One of the biggest concerns with streaming services is that, as they rotate their lineups, it’s possible for titles to become completely inaccessible. In other words, maybe keep those physical copies of your favorite movies and TV shows. Via The Retro.
There’s nothing necessarily wrong with a movie sacrificing scientific accuracy if that allows it to tell a good story. However, some movies have particularly bad science, and physicist Dominic Walliman can help you know which is which.
[H]e is not the kind of person to ruin a movie by going on about how goofy its scientific ideas sound, though he’s likely to express appreciation for films that get it right. He doesn’t get bent out of shape by artistic license and can appreciate, for example, the creative use of visual effects in Interstellar to represent a black hole, which would otherwise appear onscreen as, well, a black hole.
The Chinese government wants more sci-fi movies like The Wandering Earth and Shanghai Fortress (which are currently streaming on Netflix) — but only if they promote Chinese values.
Based on the Chinese president’s past pronouncements on film work, filmmakers should follow the “correct direction” for the development of sci-fi movies. This includes creating films that “highlight Chinese values, inherit Chinese culture and aesthetics, cultivate contemporary Chinese innovation” as well as “disseminate scientific thought” and “raise the spirit of scientists.” Chinese sci-fi films should thus portray China in a positive light as a technologically advanced nation.

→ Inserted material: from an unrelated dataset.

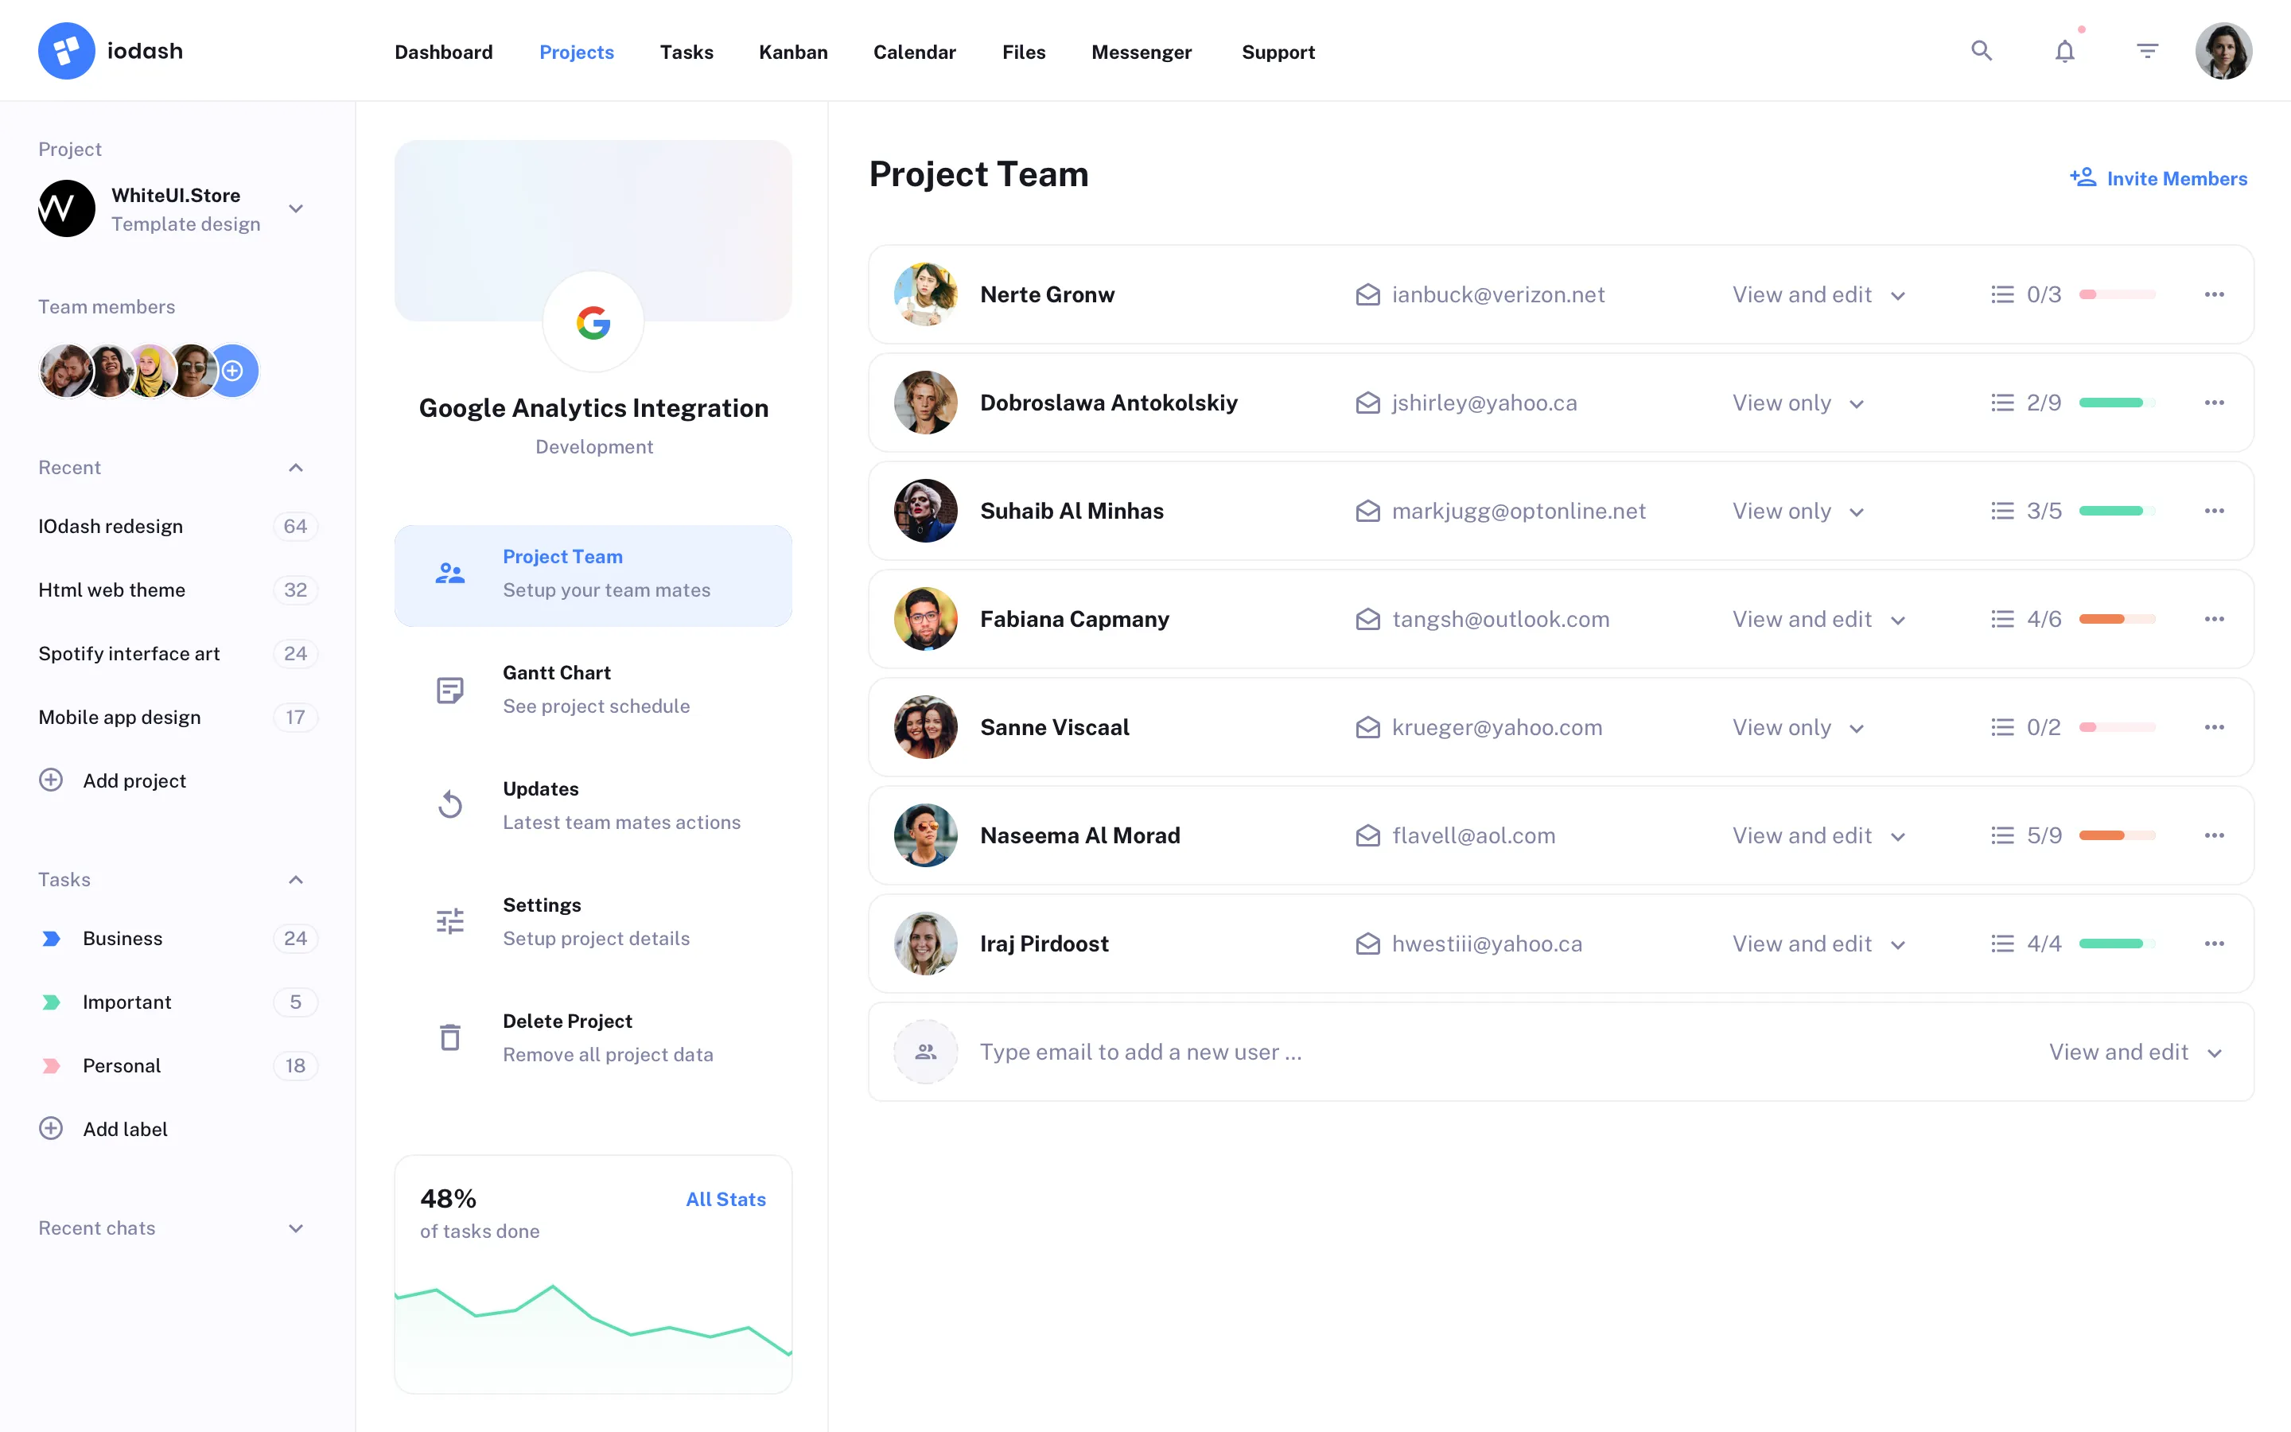Open the Calendar section from the navigation
The width and height of the screenshot is (2291, 1432).
pyautogui.click(x=914, y=52)
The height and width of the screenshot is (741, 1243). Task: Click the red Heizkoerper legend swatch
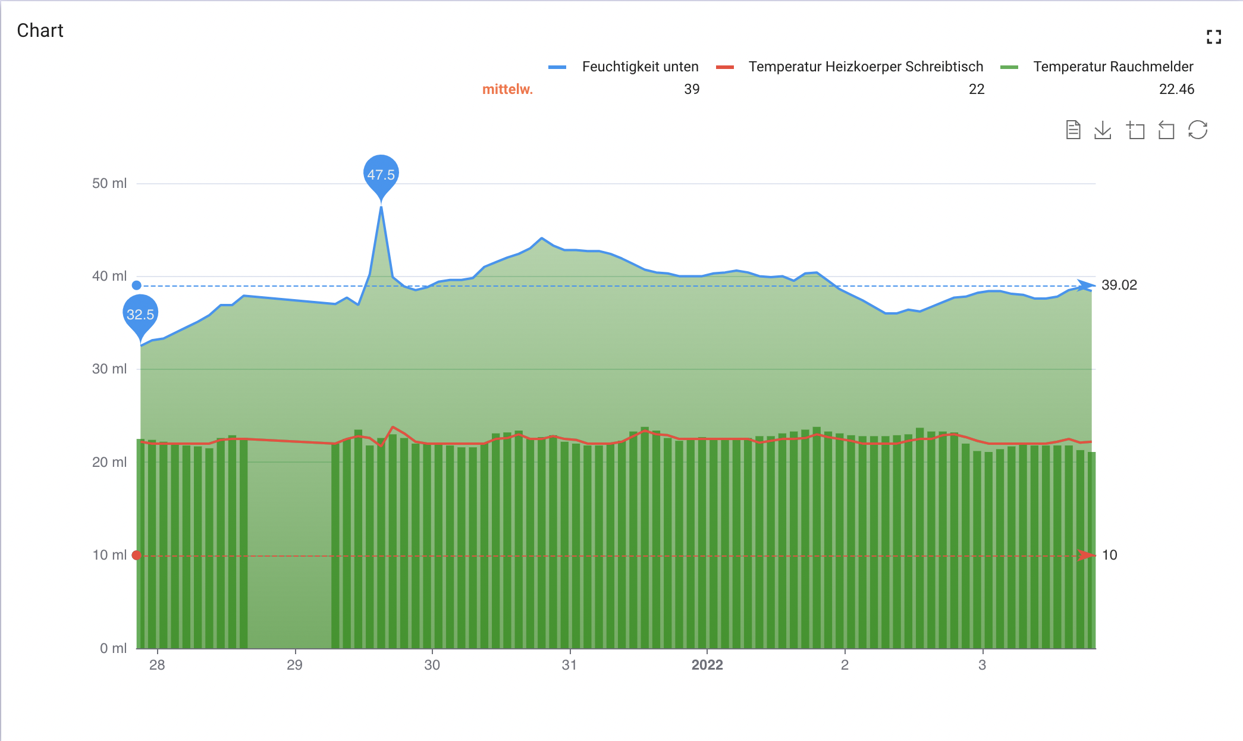coord(725,67)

Science fiction’s power lies not only in its ability to fire the imagination, but also to challenge and critique society and those in power. The Chinese government’s (unsurprising) emphasis on ideology may very well hamstring good sci-fi movies before they even begin production.

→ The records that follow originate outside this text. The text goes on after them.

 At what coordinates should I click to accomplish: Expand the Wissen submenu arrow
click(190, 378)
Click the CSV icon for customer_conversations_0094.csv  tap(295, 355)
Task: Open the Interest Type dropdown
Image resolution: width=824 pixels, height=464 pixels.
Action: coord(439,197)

The Polygon staff revisits some beloved animated classics like The Iron Giant and Treasure Planet that were actually duds when they were originally released.
If you grew up in the late ’90s or early 2000s, there’s a strong chance your favorite childhood movie was a total box-office dud. The animated movies that defined the transitional era are beloved by a generation that grew up watching them on VHS, but many of these nostalgic favorites were critical failures, box-office disappointments, or both. Unlike Disney animated classics, these movies tried to break free of the fantasy musical formula, which were seeing diminishing returns even for Disney itself. The rebellious results were movies that experimented with genre and tone — the successes and failures of which helped to define the more successful era of animation which followed.
It’s easy to say that Weekly World News invented “fake news” with its stories of Elvis sightings, alien senators, and of course, Bat Boy. But those who worked there and wrote its outlandish articles see it as something else:
I think it invented the format of made-up news before it was popular. I think it’s something that has influenced a lot of people; people put references to it into shows like The X-Files and Supernatural. It was kind of how it was for people who grew up with The Twilight Zone, Mad magazine, or National Lampoon. I think it was an influence on creative people. I hope that’s how it’s remembered and not just as fake news as it’s brought up today.
Via 1440.
H.P. Lovecraft’s “Weird fiction” was incredibly influential on the horror, sci-fi, and fantasy genres. He was also an outspoken racist.
Lovecraft leaves no room for a debate about separating the artist from their art. He injected many of his most famous and beloved stories with overt racist metaphors and frequent blunt literal racism. For the past decade or so, as the extent of his racism has become more widely known and acknowledged, horror and fantasy writers whose landscapes are saturated with Lovecraft’s influence have been trying to figure out what to do about him.